Fabien Roussel propose de “re-nationaliser EDF” afin d’obtenir une “baisse de 50% des factures d’énergie”

Création : 6 janvier 2022
Dernière modification : 27 juin 2022

Auteur : Miriana Exposito, master droit de l’Union européenne, Université de Lille

Relecteur : Jean-Paul Markus, professeur de droit, Université Paris-Saclay

Source : Simulateur de calcul de facture d’électricité, Fabien Roussel 2022

EDF est déjà une entreprise nationale. De plus, il n’est pas possible de revenir au monopole du siècle dernier selon le droit européen. EDF est soumise au droit de la concurrence, ce qui lui interdit aussi les prix trop bas, destinés à tuer les concurrents.

Dans son programme électoral, Fabien Roussel promet de baisser les factures d’électricité des français de 50%. Pour cela, le candidat à la présidentielle de 2022 propose de re-nationaliser EDF. Bien qu’alléchante, cette proposition pose problème.

En proposant de re-nationaliser EDF, le candidat à la présidentielle semble avoir oublié que l’entreprise appartient déjà à l’État français. Cette confusion est probablement due au statut d’EDF, qui est devenu une société anonyme de droit privé depuis 2004, alors qu’elle était auparavant un établissement public. Mais ce statut de société n’a absolument aucun impact sur le régime de propriété. L’État possède plus de 83 % du capital d’EDF, ce qui en fait une entreprise publique, qu’on ne peut donc pas re-nationaliser. Sur ce point, la proposition de Fabien Roussel est inutile.

Même publique, EDF ne pourrait retrouver son monopole ou écraser la concurrence par les prix

Le but de cette re-nationalisation serait entre autres de baisser la facture d’électricité des Français de 50%. Mais il semble difficile de baisser les prix de l’électricité à ce point sans violer les règles de concurrence, en particulier dans un contexte de cherté de l’énergie. Une telle baisse reviendrait à mettre en place des “prix prédateurs”, qui sont des prix si bas qu’ils auraient pour effet de forcer les concurrents à suivre, et comme ces derniers sont plus fragiles, ils feraient vite faillite. Or, le Code de commerce prohibe ce genre de pratiques.

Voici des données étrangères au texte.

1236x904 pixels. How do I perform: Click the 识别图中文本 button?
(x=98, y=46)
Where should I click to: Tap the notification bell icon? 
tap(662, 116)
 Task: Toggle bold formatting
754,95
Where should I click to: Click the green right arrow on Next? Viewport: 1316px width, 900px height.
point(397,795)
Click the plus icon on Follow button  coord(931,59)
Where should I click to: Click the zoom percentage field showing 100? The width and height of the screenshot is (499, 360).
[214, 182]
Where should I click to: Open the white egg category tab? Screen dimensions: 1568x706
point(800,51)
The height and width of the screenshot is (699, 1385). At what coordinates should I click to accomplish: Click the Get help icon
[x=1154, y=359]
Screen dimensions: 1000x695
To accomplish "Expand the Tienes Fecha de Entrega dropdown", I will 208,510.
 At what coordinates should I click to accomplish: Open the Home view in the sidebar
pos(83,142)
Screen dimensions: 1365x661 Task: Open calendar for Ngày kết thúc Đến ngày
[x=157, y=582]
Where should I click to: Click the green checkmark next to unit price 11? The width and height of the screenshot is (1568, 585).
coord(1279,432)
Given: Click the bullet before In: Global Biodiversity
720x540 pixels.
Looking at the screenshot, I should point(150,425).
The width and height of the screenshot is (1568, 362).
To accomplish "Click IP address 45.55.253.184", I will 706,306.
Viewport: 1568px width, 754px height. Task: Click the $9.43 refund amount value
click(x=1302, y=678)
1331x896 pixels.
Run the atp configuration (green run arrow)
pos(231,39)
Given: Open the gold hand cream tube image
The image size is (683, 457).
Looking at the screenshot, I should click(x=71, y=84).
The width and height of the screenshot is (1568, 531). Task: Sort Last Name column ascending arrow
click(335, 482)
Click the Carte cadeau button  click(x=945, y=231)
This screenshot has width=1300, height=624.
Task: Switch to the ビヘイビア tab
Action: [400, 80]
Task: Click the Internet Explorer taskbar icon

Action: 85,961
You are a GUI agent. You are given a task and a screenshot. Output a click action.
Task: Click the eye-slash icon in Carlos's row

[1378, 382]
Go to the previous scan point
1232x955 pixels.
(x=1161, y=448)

Ce que semble souhaiter en réalité Fabien Roussel, c’est de soustraire EDF aux règles de concurrence et de revenir au monopole de l’État sur la production et la distribution d’électricité comme il existait au siècle dernier. Or, l’ouverture à la concurrence du marché de l’électricité a été décidée par l’Union européenne, dans le but de construire un marché intérieur de l’énergie. La soumission d’EDF à la concurrence a donc été mise en place en application de directives européennes, et celles-ci priment sur le droit national. Si le candidat souhaite le retour du monopole d’EDF, cela ne pourrait se faire sans violer le droit de l’Union européenne et risquer une condamnation de la France par la Cour de justice de l’Union.

Un autre détail interroge : comment Fabien Roussel calcule-t-il la réduction de 50% envisagée ? Une facture d’électricité est composée du prix de la fourniture d’énergie, mais aussi d’un abonnement forfaitaire  et de taxes et contributions diverses. Seul le prix de la fourniture d’énergie peut varier, en fonction du fournisseur… mais pour bien des foyers près de la moitié de la facture électrique est composée de l’abonnement et des taxes, dont la TVA. En d’autres termes, baisser de 50 % le seul prix du kilowattheure ne ferait pas baisser la facture totale d’autant.

Sollicité par nos soins, Fabien Roussel nous fait répondre : en devant une société anonyme, EDF “dépend des logiques marchandes”. Face à ce modèle il s’agit de “refaire d’EDF un établissement public industriel et commercial (…) au service son peuple, et non d’une poignée d’actionnaires”.